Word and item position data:
──────
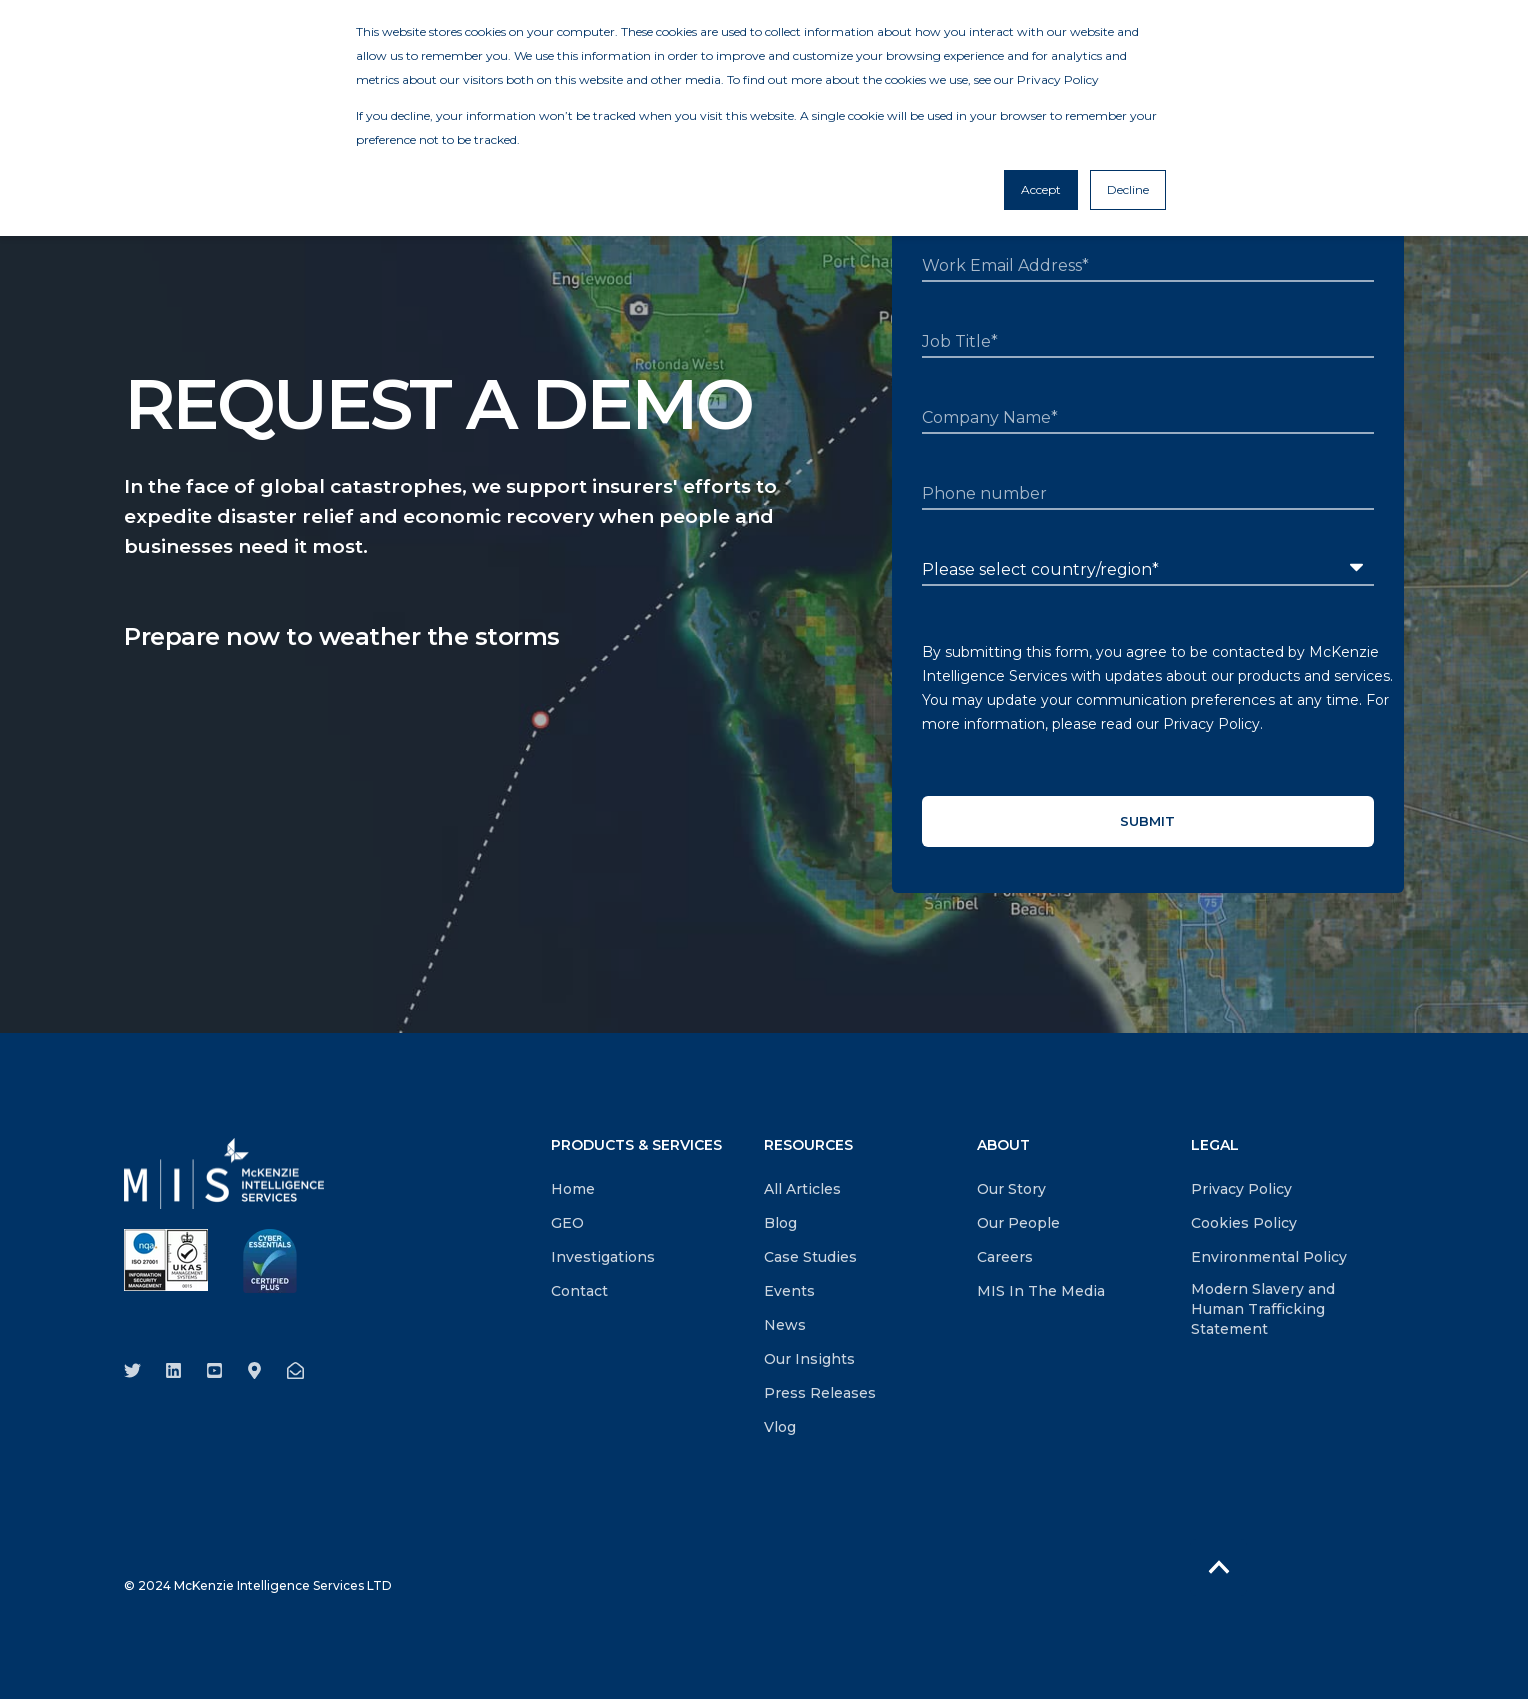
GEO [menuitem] (567, 1223)
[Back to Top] (1218, 1567)
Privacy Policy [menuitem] (1241, 1189)
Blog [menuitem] (780, 1223)
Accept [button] (1041, 189)
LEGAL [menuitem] (1215, 1146)
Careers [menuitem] (1005, 1257)
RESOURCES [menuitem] (808, 1146)
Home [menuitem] (573, 1189)
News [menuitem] (785, 1325)
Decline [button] (1128, 189)
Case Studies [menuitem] (810, 1257)
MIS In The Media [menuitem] (1041, 1291)
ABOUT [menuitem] (1003, 1146)
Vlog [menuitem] (780, 1427)
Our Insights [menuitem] (809, 1359)
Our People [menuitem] (1018, 1223)
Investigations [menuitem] (603, 1257)
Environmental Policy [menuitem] (1269, 1257)
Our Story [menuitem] (1011, 1189)
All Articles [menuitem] (802, 1189)
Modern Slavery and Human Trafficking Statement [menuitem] (1263, 1309)
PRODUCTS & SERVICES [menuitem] (636, 1146)
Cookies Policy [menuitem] (1244, 1223)
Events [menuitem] (789, 1291)
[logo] (224, 1173)
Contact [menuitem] (579, 1291)
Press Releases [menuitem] (820, 1393)
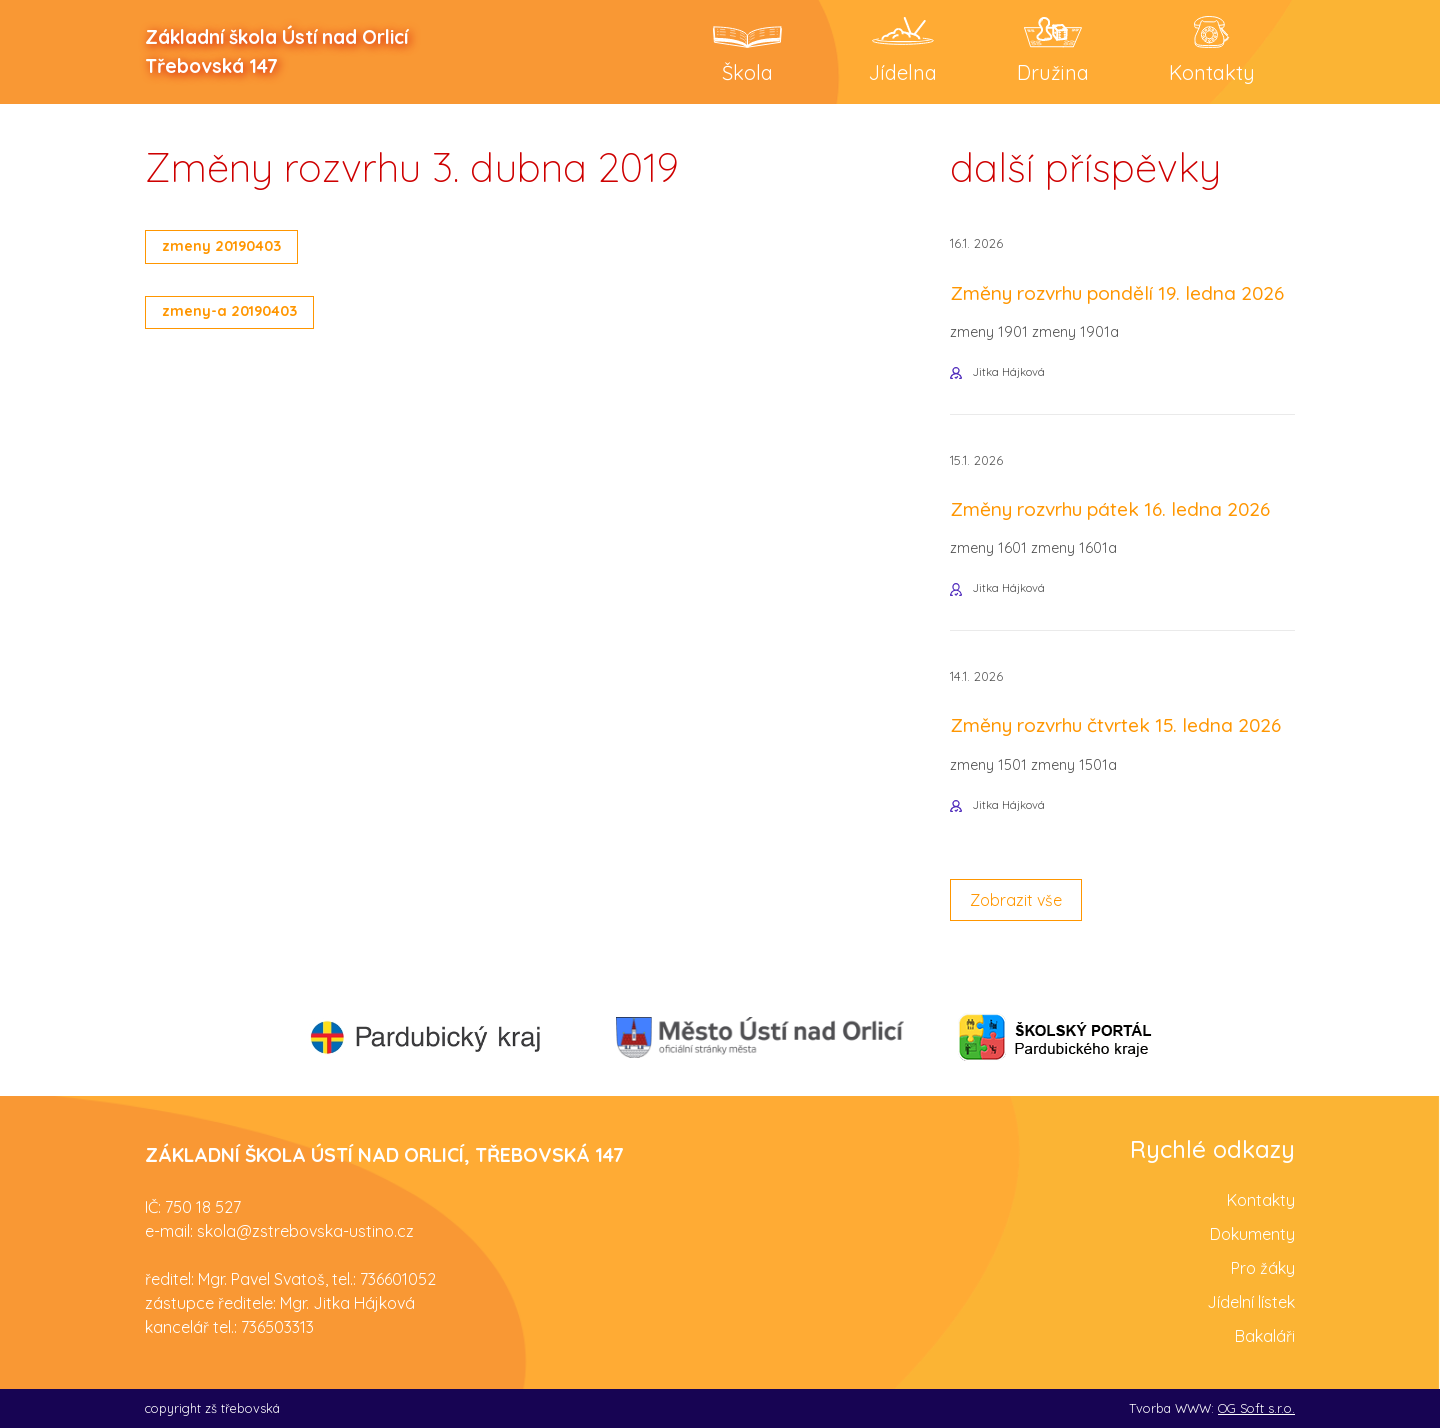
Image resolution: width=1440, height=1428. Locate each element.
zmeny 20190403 (221, 246)
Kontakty (1261, 1200)
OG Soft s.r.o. (1256, 1408)
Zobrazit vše (1016, 900)
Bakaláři (1265, 1336)
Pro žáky (1263, 1268)
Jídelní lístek (1251, 1302)
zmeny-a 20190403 (229, 311)
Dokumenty (1252, 1234)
──────
**Stated task**
Present every line of the records above as a numbered list, skipping any blank lines and leaving the pictures out.

**Result of this task**
1. GEO [menuitem] (567, 1223)
2. [Back to Top] (1218, 1567)
3. Privacy Policy [menuitem] (1241, 1189)
4. Blog [menuitem] (780, 1223)
5. Accept [button] (1041, 189)
6. LEGAL [menuitem] (1215, 1146)
7. Careers [menuitem] (1005, 1257)
8. RESOURCES [menuitem] (808, 1146)
9. Home [menuitem] (573, 1189)
10. News [menuitem] (785, 1325)
11. Decline [button] (1128, 189)
12. Case Studies [menuitem] (810, 1257)
13. MIS In The Media [menuitem] (1041, 1291)
14. ABOUT [menuitem] (1003, 1146)
15. Vlog [menuitem] (780, 1427)
16. Our Insights [menuitem] (809, 1359)
17. Our People [menuitem] (1018, 1223)
18. Investigations [menuitem] (603, 1257)
19. Environmental Policy [menuitem] (1269, 1257)
20. Our Story [menuitem] (1011, 1189)
21. All Articles [menuitem] (802, 1189)
22. Modern Slavery and Human Trafficking Statement [menuitem] (1263, 1309)
23. PRODUCTS & SERVICES [menuitem] (636, 1146)
24. Cookies Policy [menuitem] (1244, 1223)
25. Events [menuitem] (789, 1291)
26. [logo] (224, 1173)
27. Contact [menuitem] (579, 1291)
28. Press Releases [menuitem] (820, 1393)
29. Image resolution: width=1440, height=1428. Locate each element.
30. zmeny 20190403 (221, 246)
31. Kontakty (1261, 1200)
32. OG Soft s.r.o. (1256, 1408)
33. Zobrazit vše (1016, 900)
34. Bakaláři (1265, 1336)
35. Pro žáky (1263, 1268)
36. Jídelní lístek (1251, 1302)
37. zmeny-a 20190403 (229, 311)
38. Dokumenty (1252, 1234)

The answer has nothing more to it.